The user isn't there. Any pause, prompt, or confirmation dialog will stall the run with no one to respond. This is the most common failure mode.

Key rules:

  • Never ask questions after the session starts. Make decisions, document them.
  • Use non-interactive flags on every command (--yes, --force, CI=true).
  • Suppress surveys, update prompts, and telemetry dialogs.

See references/autonomy-guide.md for the complete guide including environment variables and technical details.

When the User Is Along for the Ride

The user doesn't have to leave. They can watch, check in, or ride along for the whole run. But there is one rule they must follow:

Every message to you during an active run must end with a clear instruction to keep going. If the user sends a message without this, you may interpret it as a request to pause and discuss, which kills the momentum.

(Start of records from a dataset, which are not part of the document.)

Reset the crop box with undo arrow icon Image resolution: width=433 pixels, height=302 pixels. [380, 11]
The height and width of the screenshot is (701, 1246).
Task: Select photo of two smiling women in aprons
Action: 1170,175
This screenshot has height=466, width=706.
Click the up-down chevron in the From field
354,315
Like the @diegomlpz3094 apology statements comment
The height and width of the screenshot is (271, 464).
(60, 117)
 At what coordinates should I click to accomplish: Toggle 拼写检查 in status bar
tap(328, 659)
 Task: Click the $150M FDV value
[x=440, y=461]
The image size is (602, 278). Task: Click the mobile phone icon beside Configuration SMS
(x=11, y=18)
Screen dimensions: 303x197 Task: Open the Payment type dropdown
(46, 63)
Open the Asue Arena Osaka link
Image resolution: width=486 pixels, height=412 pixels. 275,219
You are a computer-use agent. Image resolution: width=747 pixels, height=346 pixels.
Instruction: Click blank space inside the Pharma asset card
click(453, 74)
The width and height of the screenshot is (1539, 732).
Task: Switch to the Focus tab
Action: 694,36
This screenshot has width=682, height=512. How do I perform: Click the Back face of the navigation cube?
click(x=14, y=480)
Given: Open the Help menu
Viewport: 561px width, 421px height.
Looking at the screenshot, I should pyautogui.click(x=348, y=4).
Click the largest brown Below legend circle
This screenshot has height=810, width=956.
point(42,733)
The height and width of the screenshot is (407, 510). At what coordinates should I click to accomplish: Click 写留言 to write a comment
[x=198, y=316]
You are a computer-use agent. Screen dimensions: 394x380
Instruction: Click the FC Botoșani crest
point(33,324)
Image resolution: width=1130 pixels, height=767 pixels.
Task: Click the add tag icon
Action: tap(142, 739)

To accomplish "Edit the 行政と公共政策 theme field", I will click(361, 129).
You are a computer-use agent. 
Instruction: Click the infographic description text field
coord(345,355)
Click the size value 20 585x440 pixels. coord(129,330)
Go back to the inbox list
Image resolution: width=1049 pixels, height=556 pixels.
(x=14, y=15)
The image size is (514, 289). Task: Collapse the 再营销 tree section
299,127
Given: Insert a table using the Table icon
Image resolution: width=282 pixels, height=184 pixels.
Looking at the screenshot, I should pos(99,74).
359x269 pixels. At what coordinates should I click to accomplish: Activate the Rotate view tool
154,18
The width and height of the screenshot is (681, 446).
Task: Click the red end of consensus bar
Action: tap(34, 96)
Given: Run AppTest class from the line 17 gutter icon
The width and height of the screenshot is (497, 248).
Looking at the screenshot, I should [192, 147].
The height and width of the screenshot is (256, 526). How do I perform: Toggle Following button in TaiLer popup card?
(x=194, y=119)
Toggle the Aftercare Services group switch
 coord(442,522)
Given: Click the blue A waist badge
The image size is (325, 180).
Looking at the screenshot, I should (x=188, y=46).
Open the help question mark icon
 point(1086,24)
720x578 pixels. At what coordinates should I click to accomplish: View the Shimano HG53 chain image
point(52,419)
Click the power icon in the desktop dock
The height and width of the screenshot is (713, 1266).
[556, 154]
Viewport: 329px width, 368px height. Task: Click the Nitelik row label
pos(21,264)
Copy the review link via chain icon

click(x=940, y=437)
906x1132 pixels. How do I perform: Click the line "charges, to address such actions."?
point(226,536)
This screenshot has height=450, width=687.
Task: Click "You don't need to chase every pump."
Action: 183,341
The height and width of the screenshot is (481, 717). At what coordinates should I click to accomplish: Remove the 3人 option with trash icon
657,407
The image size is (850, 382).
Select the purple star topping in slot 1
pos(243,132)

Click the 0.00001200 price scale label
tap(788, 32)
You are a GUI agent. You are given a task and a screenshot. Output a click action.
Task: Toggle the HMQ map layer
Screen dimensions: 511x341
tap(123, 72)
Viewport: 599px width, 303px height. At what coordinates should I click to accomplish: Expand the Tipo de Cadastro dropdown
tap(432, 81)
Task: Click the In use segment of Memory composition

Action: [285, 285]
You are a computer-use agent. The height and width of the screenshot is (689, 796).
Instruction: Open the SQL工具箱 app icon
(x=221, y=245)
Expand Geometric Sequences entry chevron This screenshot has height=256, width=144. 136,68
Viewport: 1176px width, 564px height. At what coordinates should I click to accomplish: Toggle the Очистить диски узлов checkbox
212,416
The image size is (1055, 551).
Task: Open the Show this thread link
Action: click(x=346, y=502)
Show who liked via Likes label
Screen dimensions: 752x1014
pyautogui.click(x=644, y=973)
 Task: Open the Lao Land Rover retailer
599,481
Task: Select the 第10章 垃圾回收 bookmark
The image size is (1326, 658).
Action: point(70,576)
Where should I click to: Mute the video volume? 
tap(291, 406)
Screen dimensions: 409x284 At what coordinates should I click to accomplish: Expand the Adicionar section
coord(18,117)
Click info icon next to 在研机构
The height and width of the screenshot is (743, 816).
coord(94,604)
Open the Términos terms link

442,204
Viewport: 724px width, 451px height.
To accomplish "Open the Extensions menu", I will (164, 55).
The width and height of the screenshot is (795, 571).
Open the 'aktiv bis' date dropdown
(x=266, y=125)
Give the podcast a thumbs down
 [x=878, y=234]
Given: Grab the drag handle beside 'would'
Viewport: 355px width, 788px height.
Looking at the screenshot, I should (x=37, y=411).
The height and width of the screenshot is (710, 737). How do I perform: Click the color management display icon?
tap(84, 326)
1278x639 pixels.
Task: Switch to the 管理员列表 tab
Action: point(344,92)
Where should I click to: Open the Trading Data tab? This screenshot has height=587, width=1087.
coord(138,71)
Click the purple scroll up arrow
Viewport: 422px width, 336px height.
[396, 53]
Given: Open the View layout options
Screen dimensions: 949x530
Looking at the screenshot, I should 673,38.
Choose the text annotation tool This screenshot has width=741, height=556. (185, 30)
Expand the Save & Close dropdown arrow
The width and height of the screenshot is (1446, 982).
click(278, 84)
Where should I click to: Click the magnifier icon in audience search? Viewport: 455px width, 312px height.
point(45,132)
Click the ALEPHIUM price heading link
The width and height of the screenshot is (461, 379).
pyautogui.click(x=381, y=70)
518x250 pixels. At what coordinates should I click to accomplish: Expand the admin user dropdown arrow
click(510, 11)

When the user sends a message during an active run:

  1. Question: answer concisely, then resume immediately. Don't wait for follow-up.
  2. New information: acknowledge, incorporate, note in the execution log, keep going.
  3. Priority change: update the survival guide, log it, continue with the new plan.
  4. "Stop": the one exception. Clean halt, update docs, commit, push.
  5. Ambiguous: best judgment, document your interpretation, keep going.

The pattern is always: handle the input, document it, resume the loop.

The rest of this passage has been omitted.